PROBLEM DESCRIPTION: Repeat all of the data exactly. Leave nothing out.

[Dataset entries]
○ ○ ○ ○

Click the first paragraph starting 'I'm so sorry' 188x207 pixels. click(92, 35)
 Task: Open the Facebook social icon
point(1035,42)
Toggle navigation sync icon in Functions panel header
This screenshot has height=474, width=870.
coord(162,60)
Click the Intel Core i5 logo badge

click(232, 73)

○ ○ ○ ○

WRITTEN REPLY:
Click the first paragraph starting 'I'm so sorry' 188x207 pixels. click(92, 35)
 Task: Open the Facebook social icon
point(1035,42)
Toggle navigation sync icon in Functions panel header
This screenshot has height=474, width=870.
coord(162,60)
Click the Intel Core i5 logo badge

click(232, 73)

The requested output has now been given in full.